In terms of fabrication and material technologies, such approach leads to a process of “slow-prototyping”, and the development of a dedicated “know-how” for gathering off the shelf and recycled bits and detailing their assemblage. Through the definition of
a system of transformations of found objects and manufactured connections between re-cycled parts we finally pieced the pavilion together. This “slow-prototyping” protocol was deployed in a month long workshop where a team of young architects turned digital craftsmen. This rewarding albeit laborious process cemented our belief that today there is no need for fast architecture, like there is no need of fast food. Rather we shall try to practice a form of “slow” architecture that operates like a swarm, or in the swarm, capable to convert a multitude of simple instructions into an emergent meta-language of forms, movements and effects.

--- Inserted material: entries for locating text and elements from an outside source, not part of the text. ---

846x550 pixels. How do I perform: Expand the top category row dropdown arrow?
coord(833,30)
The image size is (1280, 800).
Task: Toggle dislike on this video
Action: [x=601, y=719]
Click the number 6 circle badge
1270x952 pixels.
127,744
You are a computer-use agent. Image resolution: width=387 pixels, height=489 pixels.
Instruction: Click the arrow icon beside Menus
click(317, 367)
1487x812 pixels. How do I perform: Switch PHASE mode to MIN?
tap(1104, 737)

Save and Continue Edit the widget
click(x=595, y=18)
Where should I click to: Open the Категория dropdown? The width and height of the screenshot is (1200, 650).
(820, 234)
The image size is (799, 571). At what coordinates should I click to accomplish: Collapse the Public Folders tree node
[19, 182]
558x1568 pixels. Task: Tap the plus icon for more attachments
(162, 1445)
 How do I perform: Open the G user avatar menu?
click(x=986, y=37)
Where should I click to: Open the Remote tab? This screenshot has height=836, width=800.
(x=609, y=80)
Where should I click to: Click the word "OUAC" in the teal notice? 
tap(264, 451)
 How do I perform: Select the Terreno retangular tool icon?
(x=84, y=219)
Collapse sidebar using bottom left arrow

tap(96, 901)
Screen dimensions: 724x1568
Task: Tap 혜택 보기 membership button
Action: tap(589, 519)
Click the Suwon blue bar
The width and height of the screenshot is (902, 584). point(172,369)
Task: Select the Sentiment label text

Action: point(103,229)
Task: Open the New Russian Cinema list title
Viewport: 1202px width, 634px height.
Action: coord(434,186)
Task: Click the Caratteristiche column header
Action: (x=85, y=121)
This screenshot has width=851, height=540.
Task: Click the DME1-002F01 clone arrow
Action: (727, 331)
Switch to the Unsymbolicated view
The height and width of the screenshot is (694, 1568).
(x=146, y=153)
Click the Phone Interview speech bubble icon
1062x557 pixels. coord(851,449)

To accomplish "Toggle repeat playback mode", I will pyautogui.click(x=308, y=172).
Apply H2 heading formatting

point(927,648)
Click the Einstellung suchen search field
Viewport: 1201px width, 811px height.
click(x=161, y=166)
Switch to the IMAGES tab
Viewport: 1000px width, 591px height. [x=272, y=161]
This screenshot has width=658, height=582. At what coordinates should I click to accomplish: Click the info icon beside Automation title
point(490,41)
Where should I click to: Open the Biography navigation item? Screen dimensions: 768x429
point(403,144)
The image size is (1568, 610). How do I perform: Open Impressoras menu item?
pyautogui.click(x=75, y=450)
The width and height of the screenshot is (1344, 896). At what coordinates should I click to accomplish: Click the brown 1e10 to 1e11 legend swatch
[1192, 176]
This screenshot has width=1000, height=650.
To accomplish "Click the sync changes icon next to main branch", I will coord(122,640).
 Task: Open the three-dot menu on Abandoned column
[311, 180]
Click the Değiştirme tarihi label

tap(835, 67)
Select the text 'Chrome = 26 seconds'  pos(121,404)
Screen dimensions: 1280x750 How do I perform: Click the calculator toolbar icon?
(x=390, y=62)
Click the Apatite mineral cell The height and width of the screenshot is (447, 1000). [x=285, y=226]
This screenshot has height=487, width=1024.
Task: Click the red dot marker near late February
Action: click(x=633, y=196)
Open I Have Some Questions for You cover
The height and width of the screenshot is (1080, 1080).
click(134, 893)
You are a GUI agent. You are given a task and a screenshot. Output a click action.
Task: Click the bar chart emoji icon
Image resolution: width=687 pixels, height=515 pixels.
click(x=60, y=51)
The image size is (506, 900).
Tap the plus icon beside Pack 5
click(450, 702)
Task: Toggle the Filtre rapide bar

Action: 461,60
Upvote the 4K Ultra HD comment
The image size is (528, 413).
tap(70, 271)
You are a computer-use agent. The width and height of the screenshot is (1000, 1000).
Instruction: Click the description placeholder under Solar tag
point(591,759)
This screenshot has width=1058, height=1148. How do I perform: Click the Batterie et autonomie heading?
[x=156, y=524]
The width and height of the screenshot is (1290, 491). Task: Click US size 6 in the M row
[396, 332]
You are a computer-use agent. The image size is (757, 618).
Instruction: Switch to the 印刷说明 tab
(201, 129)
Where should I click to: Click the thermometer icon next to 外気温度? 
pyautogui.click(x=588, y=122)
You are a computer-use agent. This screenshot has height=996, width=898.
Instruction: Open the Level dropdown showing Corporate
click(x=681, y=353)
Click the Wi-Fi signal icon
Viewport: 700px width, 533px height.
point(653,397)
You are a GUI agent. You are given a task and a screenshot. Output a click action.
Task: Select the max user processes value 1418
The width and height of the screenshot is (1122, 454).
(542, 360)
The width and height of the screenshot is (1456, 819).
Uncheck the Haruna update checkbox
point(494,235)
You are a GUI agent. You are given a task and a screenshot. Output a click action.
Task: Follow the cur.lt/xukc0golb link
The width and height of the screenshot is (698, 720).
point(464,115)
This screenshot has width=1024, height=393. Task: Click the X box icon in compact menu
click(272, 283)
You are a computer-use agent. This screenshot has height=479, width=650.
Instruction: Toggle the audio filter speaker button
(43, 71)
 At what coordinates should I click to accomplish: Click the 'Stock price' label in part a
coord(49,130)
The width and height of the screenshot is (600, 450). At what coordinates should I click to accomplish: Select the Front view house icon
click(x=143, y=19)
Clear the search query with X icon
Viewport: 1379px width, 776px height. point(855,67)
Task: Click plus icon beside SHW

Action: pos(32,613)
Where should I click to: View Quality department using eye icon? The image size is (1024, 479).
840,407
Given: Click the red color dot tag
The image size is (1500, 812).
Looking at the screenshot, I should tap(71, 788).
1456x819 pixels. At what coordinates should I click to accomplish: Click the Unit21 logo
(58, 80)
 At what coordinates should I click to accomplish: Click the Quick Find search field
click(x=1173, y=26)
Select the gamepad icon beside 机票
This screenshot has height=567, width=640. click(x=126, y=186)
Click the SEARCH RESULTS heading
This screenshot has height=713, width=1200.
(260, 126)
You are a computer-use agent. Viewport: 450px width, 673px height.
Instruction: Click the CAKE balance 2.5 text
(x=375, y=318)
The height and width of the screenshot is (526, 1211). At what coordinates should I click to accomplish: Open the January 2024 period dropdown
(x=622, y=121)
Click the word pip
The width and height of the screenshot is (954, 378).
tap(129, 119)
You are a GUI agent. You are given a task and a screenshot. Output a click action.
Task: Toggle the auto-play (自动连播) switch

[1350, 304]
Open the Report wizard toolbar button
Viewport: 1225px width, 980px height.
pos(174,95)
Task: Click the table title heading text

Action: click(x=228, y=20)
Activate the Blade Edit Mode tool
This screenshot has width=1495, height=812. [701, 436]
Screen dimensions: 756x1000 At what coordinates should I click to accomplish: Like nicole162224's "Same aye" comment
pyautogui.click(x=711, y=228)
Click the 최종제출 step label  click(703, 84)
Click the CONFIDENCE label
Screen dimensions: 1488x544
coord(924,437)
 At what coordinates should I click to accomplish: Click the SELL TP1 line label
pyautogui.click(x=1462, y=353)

A fibrous system wraps and supports meta-Folly. The system composed of steel rods is developed algorithmically as a collection of bundled minimal paths; the paths are the materialization of the trajectories of both structural loads and information travelling from each tile to the ground, all the way to the base of each of the 6 hubs. Minimal paths have been computed from each hub to all the tiles; the denser bundles are materialized by mean of bundled steel rod. There are 700 rods in the whole pavilion. Spatial proximity and speed of movement of visitors is sensed by meta-Folly and translated by its microprocessors into time delays to activate the sound loop of each one of the 300 piezo-buzzer. This simple mechanism is activated in time by multiple individuals creating an emergent complex behaviour of sound within the Folly. Each individual sound is of the simplest nature, however their interaction in time and space produces infinite sound inflections.
In the opening show at Archilab 9 the behaviour was set to mimic the one of a swarm of crickets in a field. When no interaction was present the speakers would loop in a random sequence. Human presence would increase looping time proportional to distance so that closer speakers would turn quiet for a longer time. Speed of movement would then determine the delay before the speaker would resume normal looping time.